Die Kirche in Pirow
Jede Kirche eines Ortes besitzt eine historische Bedeutung. Die Pirower ist mit dem gedrungenen Turm nicht zu übersehen. Erich Weitland, der von Oktober 1906 bis Dezember 1907 Lehrer in Pirow war, beschrieb in späterer Zeit die Geschichte der Kirche in einer Schrift der bekannten Reihe "Prignitzer Volksbücher" aus den zwanziger Jahren mit dem Titel "Das Dorf Pirow in der Westprignitz" sehr anschaulich. Darin lesen wir:
Hinter Linden und Obstbäumen versteckt liegt die Kirche; es ist eine Tochterkirche von Groß Berge. Patron ist Herr von Winterfeld auf Karwe. Über den Bau des ersten Gotteshauses sind die Nachrichten unsicher. Einige Anhaltspunkte dürfte eine Inschrift ergeben, welche sich im Turm an einem sogenannten Mittelträger befindet. Du liest die Zahl 1691, darunter den Namen "Johann Harmes". Wahrscheinlich war er der Erbauer des Turmes und auch der Kirche. Letztere ist anfangs der fünfziger Jahre des vorigen Jahrhunderts aus Altersschwäche, nachdem sie schon seit vielen Jahren von außen an allen Seiten gestützt gewesen ist, ohne irgendwelche äußere Veranlassung, in sich selbst zusammengestürzt. Erzählt wird aber auch, daß man die Stützen durchgesägt und dadurch das alte Gebäude zum Fallen gezwungen habe. Nach langwierigen Verhandlungen zwischen Gemeinde und dem Patron wurde sie endlich in den Jahren 1853/54 von dem Zimmermann Necker aus Putlitz in ihrer jetzigen Gestalt neu aufgebaut, und zwar massiv, während der alte Turm noch Fachwerk hat.

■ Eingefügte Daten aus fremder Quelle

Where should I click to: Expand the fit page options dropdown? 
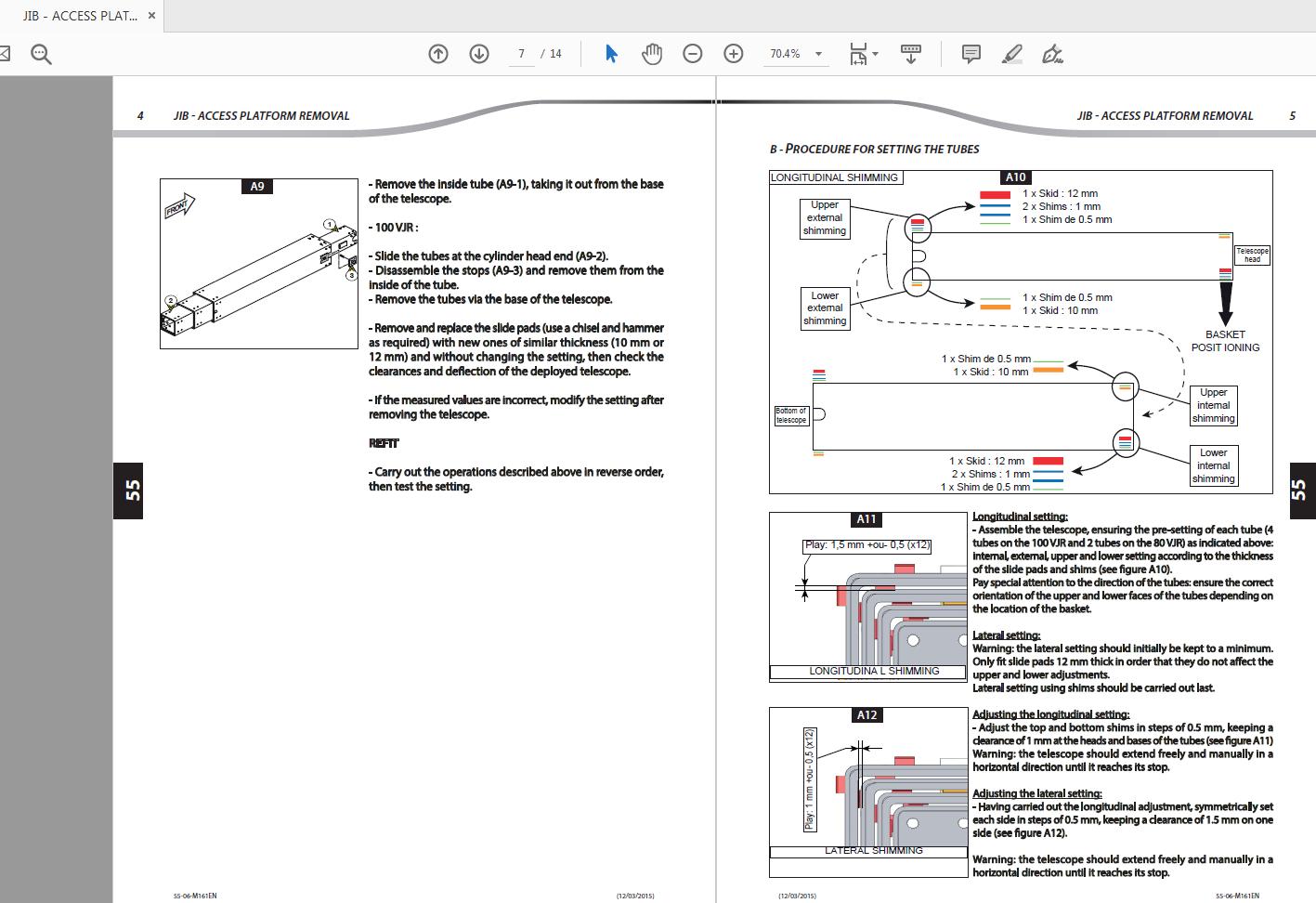click(863, 54)
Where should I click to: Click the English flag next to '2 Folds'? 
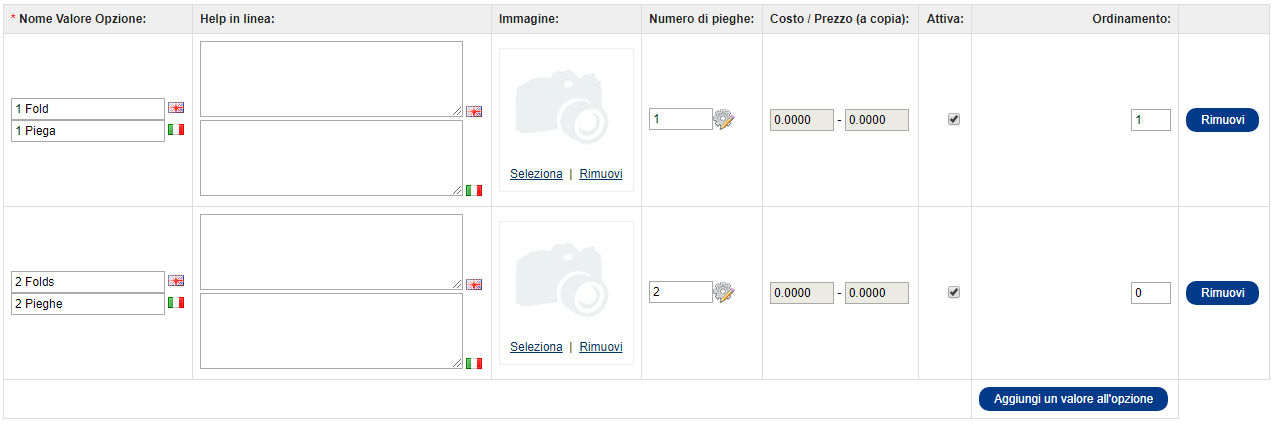[176, 281]
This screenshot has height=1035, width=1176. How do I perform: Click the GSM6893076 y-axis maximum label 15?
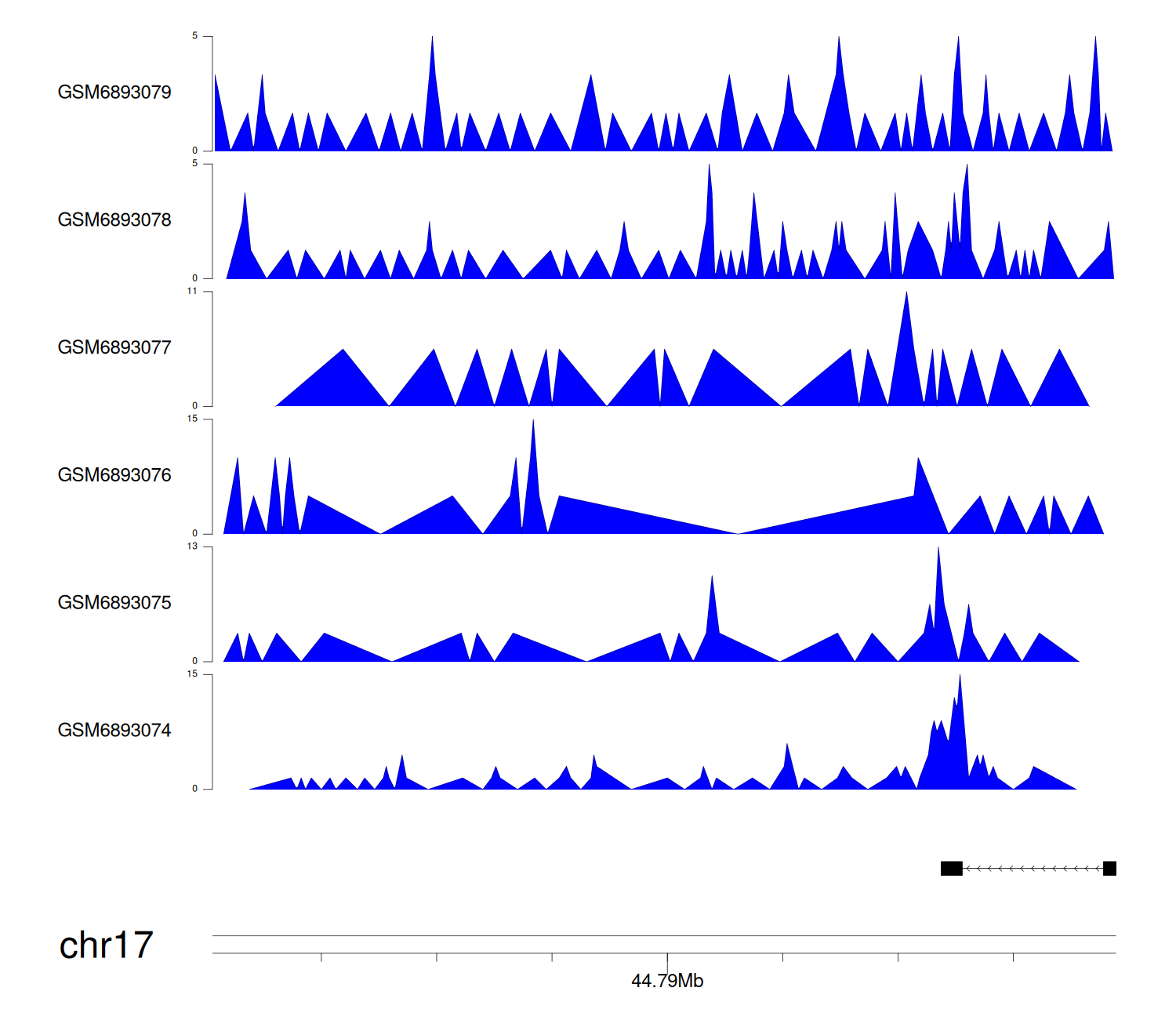click(192, 419)
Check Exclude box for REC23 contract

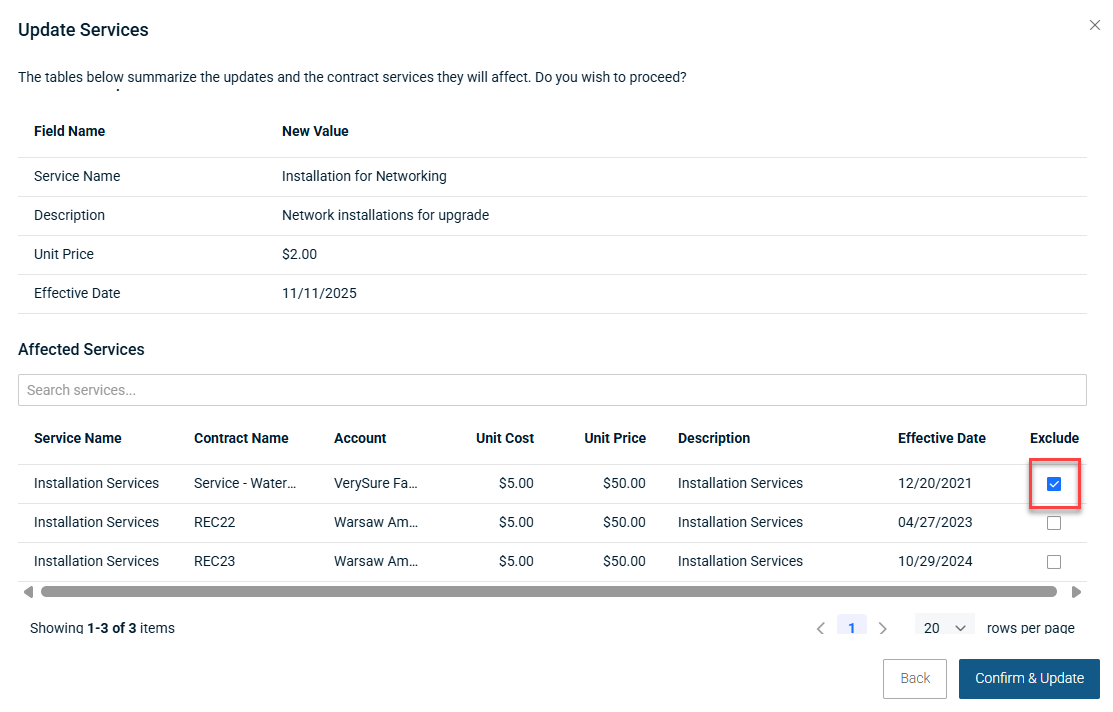coord(1053,562)
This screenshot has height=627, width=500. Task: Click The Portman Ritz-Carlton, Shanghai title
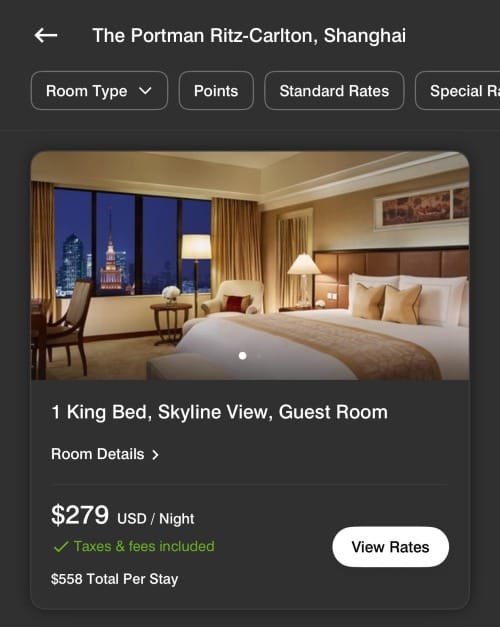pyautogui.click(x=249, y=36)
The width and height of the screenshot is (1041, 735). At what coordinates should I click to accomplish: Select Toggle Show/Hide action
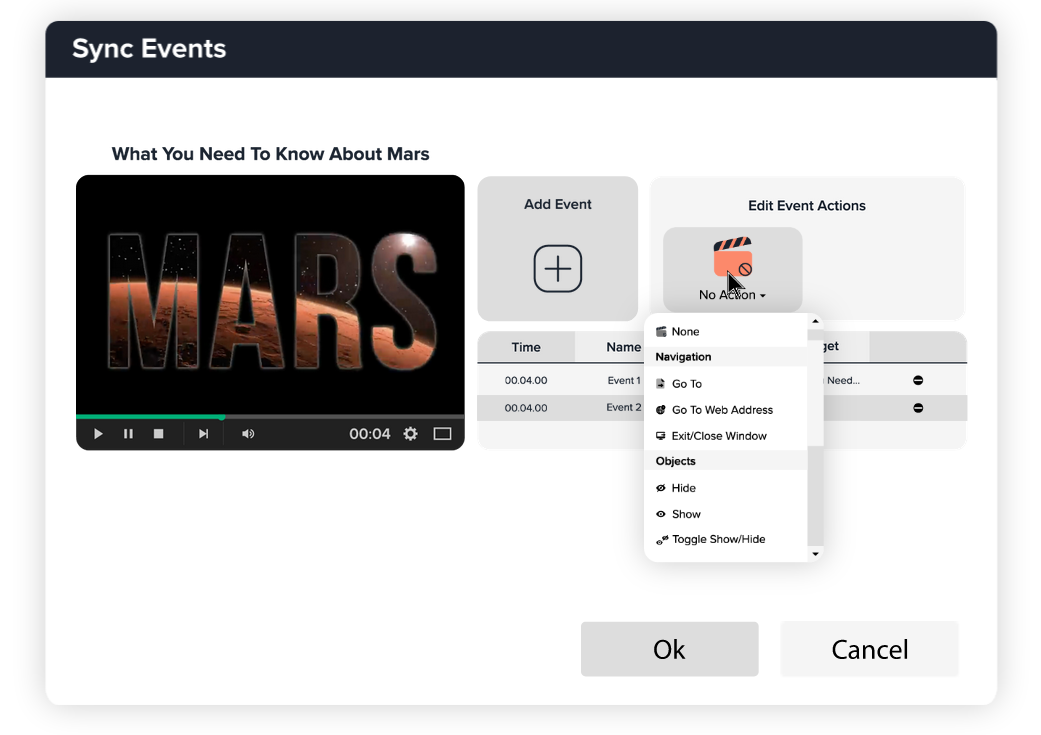click(x=717, y=540)
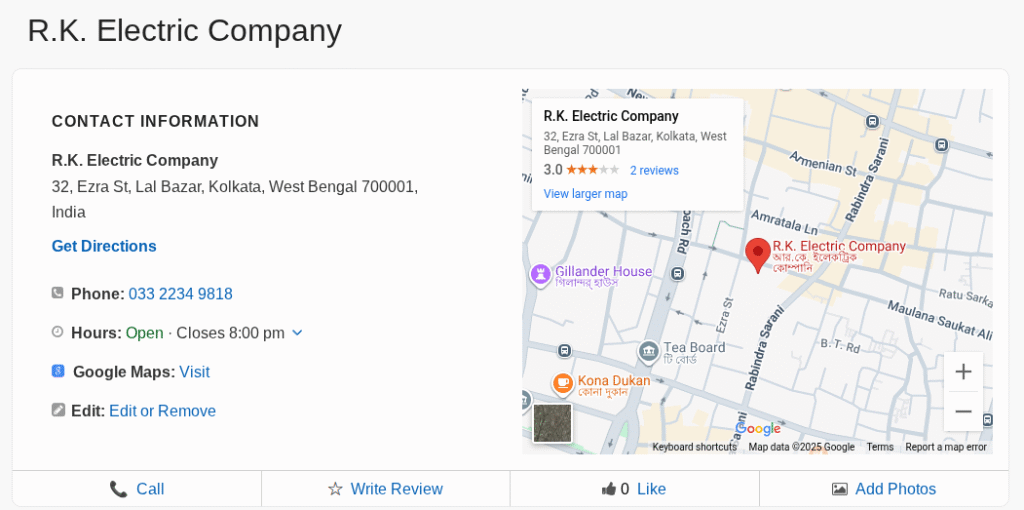Open View larger map link
Viewport: 1024px width, 510px height.
585,194
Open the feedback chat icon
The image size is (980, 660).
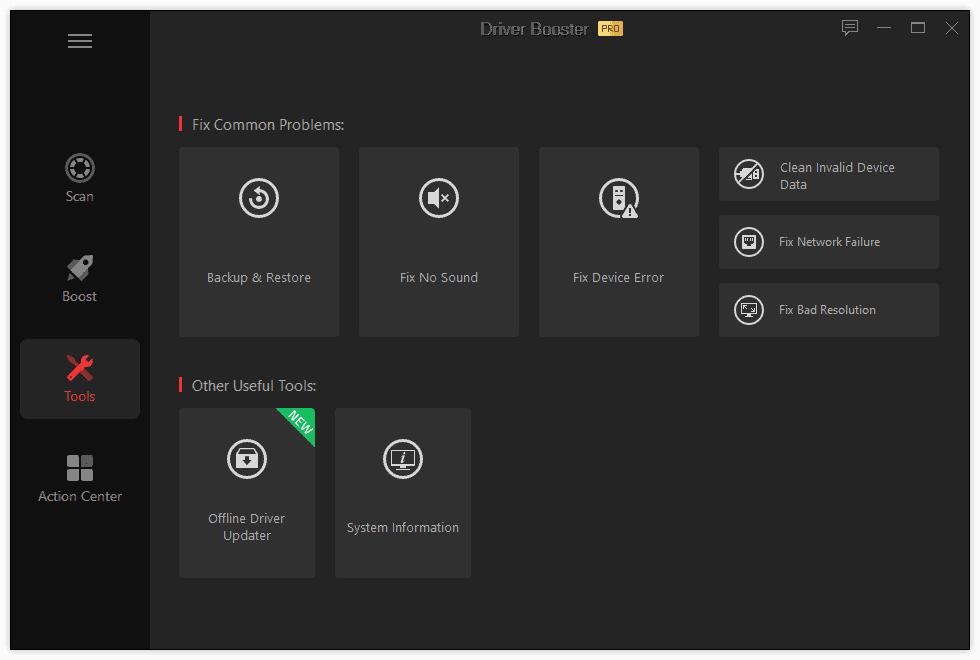850,28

Über der Kanzel liest man die Worte aus 1.Mose 28: "Hier ist nichts anderes denn Gottes Haus, und hier ist die Pforte des Himmels." Über der einzigen Tür stehen die Worte: "Unsern Eingang segne Gott." Kanzel und Sprüche gibt es nicht mehr. Im Jahre 1903 entschloß sich die Gemeinde zur Verschönerung der sonntäglichen Gottesdienste eine Orgel zu beschaffen. Zwar ist mancher dagegen gewesen, weil so ein Instrument doch viel Geld koste, und es wäre doch immer ohne Orgel gegangen. Ihre feierliche Einweihung fand am 1. April 1904 statt. Jetzt hat sich die Gemeinde an die Orgel gewöhnt und ist bei dem häufigen Lehrerwechsel wohl mit am meisten um einen tüchtigen Organisten bemüht. Im Turm, welcher nicht mit der Kirche verbunden ist, sondern vom Westgiebel etwa einen halben Meter entfernt steht, weil ihn der damalige Patron nicht als unmittelbar zum Gotteshause gehörig, sondem nur als Glockenhaus angesehen wissen wollte, befindet sich die Glocke, deren Inschrift auf ein fast zweihundertjähriges Alter hinweist.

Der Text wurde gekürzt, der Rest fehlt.